Abstract
KRAS-driven and pancreatitis-associated pancreatic tumor initiation is dependent on EGFR.
Major finding: KRAS-driven and pancreatitis-associated pancreatic tumor initiation is dependent on EGFR.
Mechanism: EGFR signaling promotes cancer cell proliferation and acinar-to-ductal metaplasia.
Impact: Further studies on the clinical efficacy of EGFR inhibitors in pancreatic cancer are warranted.
Oncogenic KRAS and chronic pancreatic inflammation facilitate pancreatic tumor initiation in part via acinar-to-ductal metaplasia, which results in the conversion of acinar cells to progenitor-like ductal cells with increased transformation potential. However, although EGF receptor (EGFR) signaling induces metaplasia, EGFR inhibition has only shown limited therapeutic benefit in patients with pancreatic cancer. Using mouse models of pancreatic cancer driven by mutant Kras as well as human biopsies, Ardito and colleagues and Navas and colleagues detected upregulation of EGFR expression and activity in clusters of acinar cells prior to acinar-to-ductal metaplasia, acinar cells of damaged pancreata (pancreatitis), metaplastic areas, and pancreatic intraepithelial neoplasias (PanIN), suggesting that EGFR promotes pancreatic tumorigenesis.

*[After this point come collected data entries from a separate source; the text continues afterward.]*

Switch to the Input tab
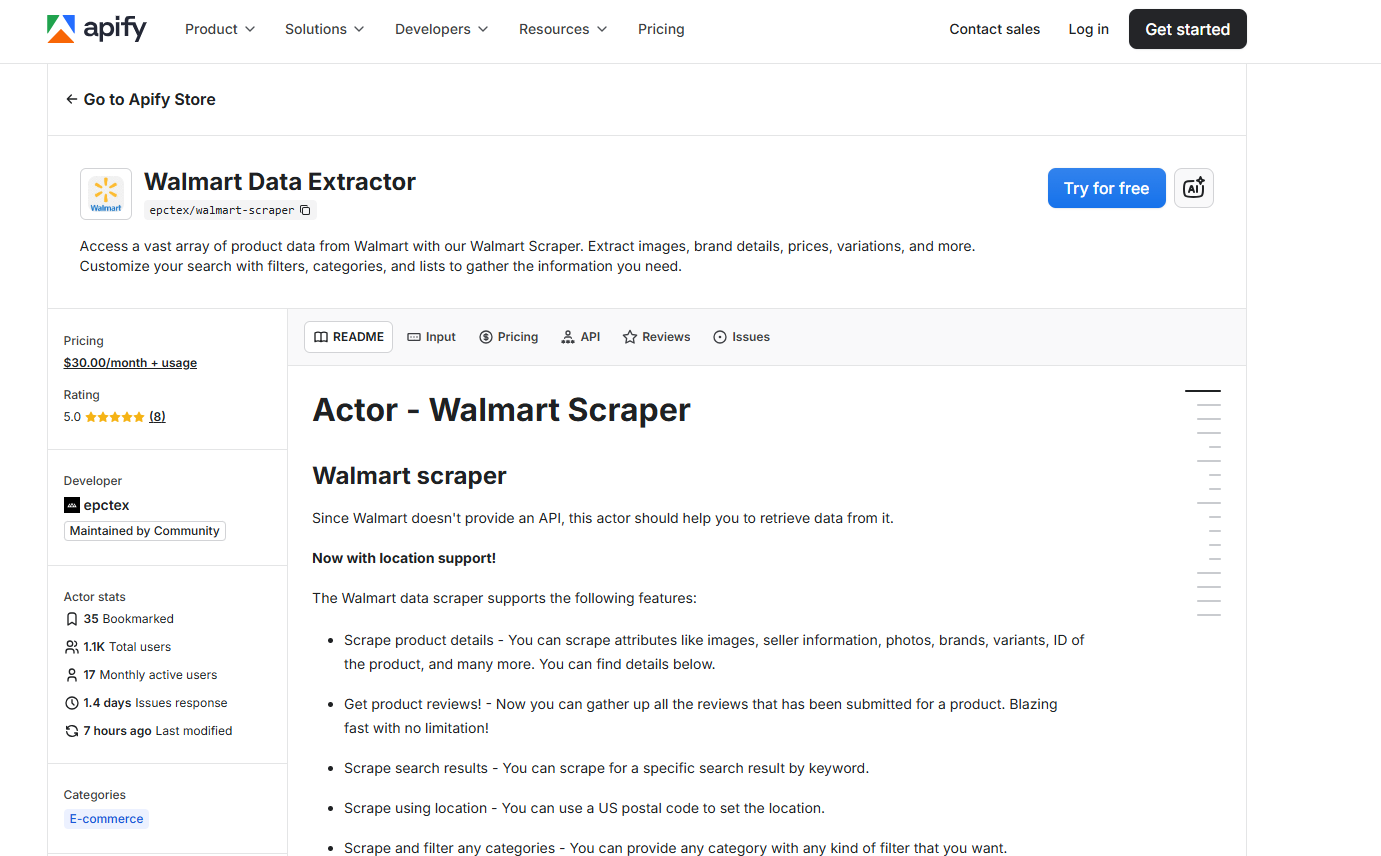This screenshot has height=856, width=1381. 431,336
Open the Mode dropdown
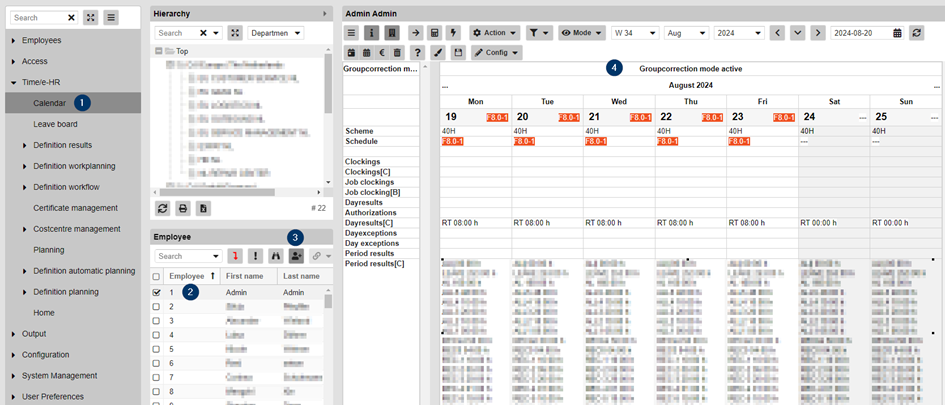This screenshot has height=405, width=945. 582,33
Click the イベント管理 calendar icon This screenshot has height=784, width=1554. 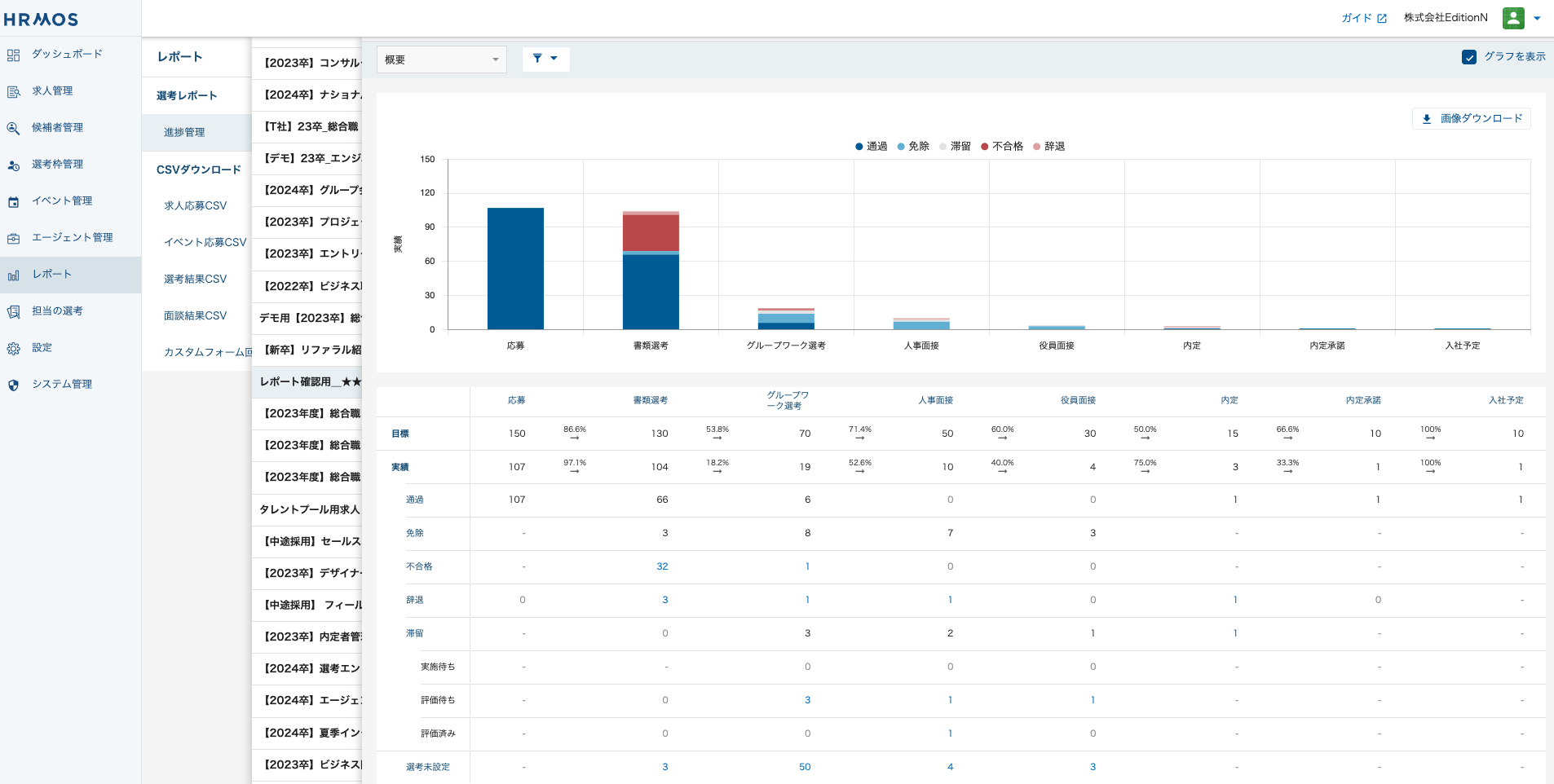coord(13,201)
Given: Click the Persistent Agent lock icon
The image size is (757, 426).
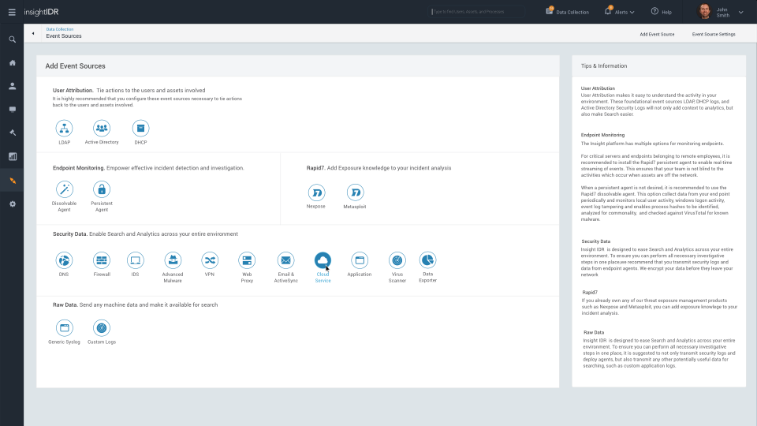Looking at the screenshot, I should coord(101,189).
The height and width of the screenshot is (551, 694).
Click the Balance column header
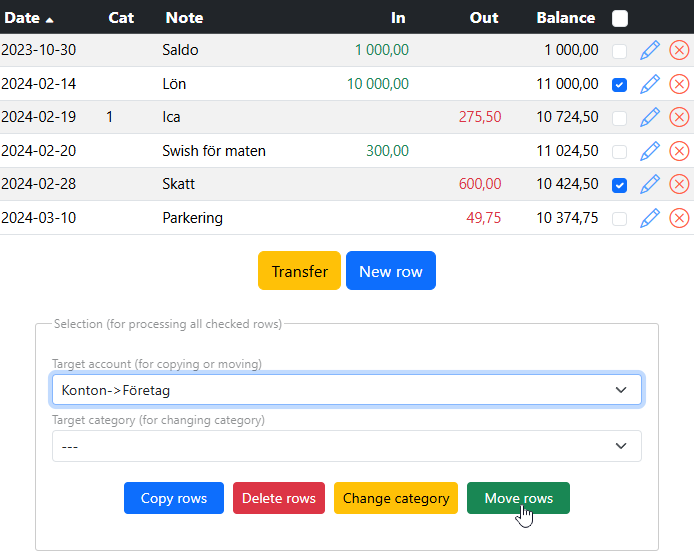(565, 18)
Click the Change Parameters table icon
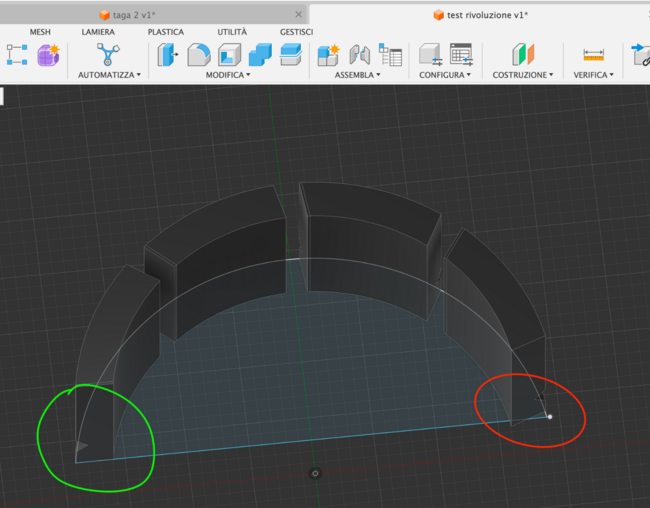This screenshot has width=650, height=508. click(x=460, y=54)
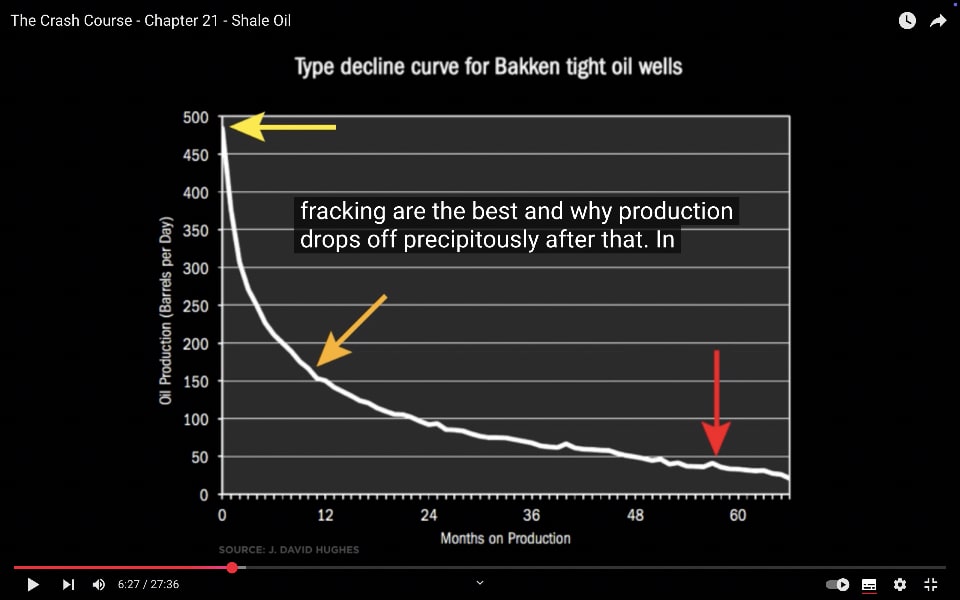Exit full screen mode
The image size is (960, 600).
[931, 585]
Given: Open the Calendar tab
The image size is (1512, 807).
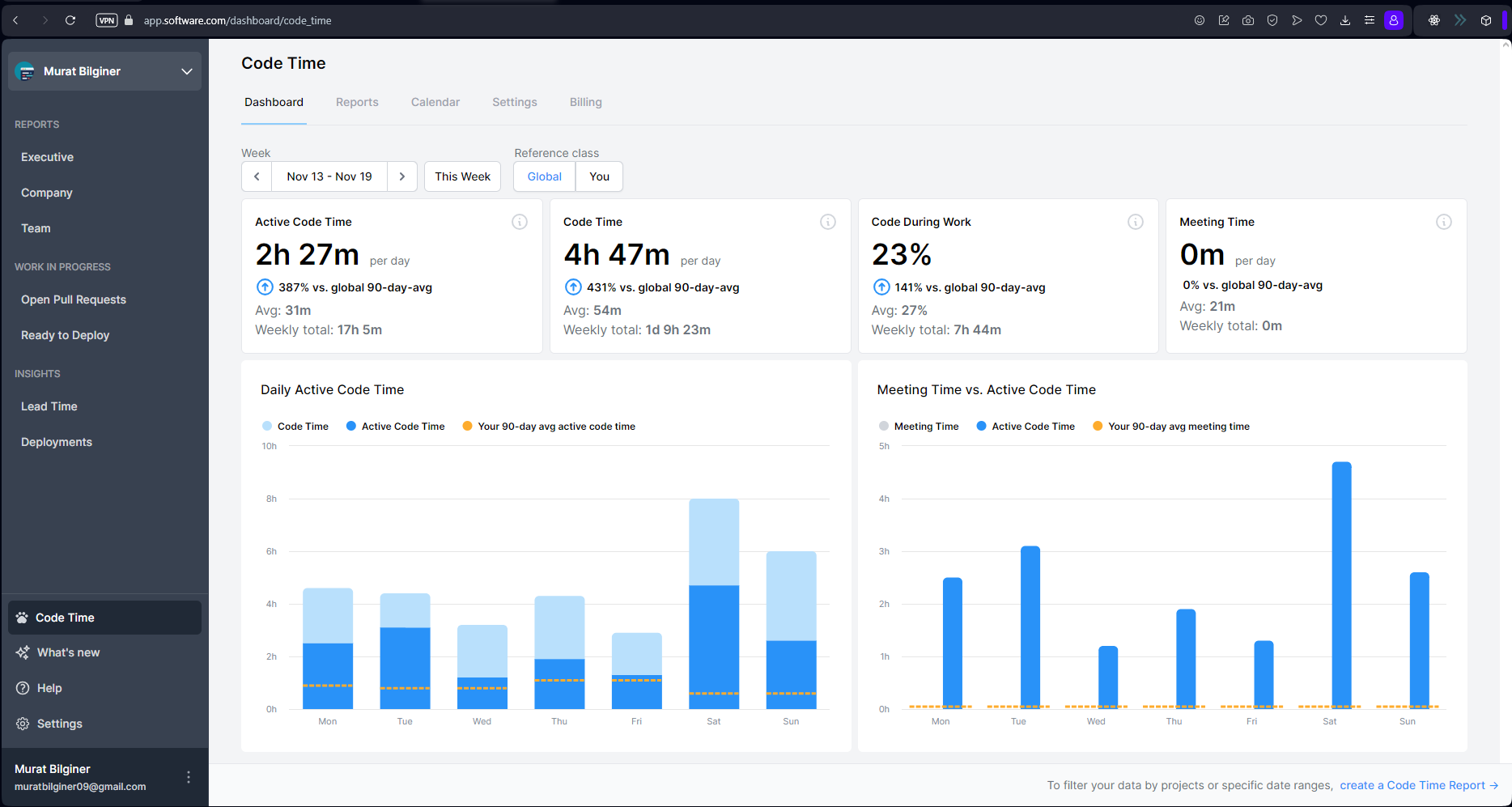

Consistent with this idea, both groups showed that Egfr deletion or treatment with erlotinib diminished PanIN formation and impaired progression to pancreatic ductal adenocarcinoma (PDAC). Furthermore, both studies demonstrated that ligand-mediated EGFR signaling was necessary to trigger metaplasia stimulated by mutant Kras or induction of pancreatitis. However, Tp53 loss was sufficient to bypass this requirement and to trigger EGFR-independent tumor growth. Downstream of EGFR, Ardito and colleagues showed that sustained ERK activation was required for metaplasia and the development of PanINs. In addition, Navas and colleagues identified elevated PI3K and STAT3 as critical downstream effectors in PDACs and showed that combined inhibition of these pathways abrogated cancer cell proliferation. Importantly, this dependence on EGFR was specific to pancreatic tumors, as Navas and colleagues showed that the growth of Kras-mutant lung and intestinal tumors was unaffected by Egfr loss. Taken together, these findings implicate EGFR activation as a critical and early event in KRAS-mutant pancreatic tumorigenesis and support additional testing of EGFR inhibitors in patients with pancreatic cancer.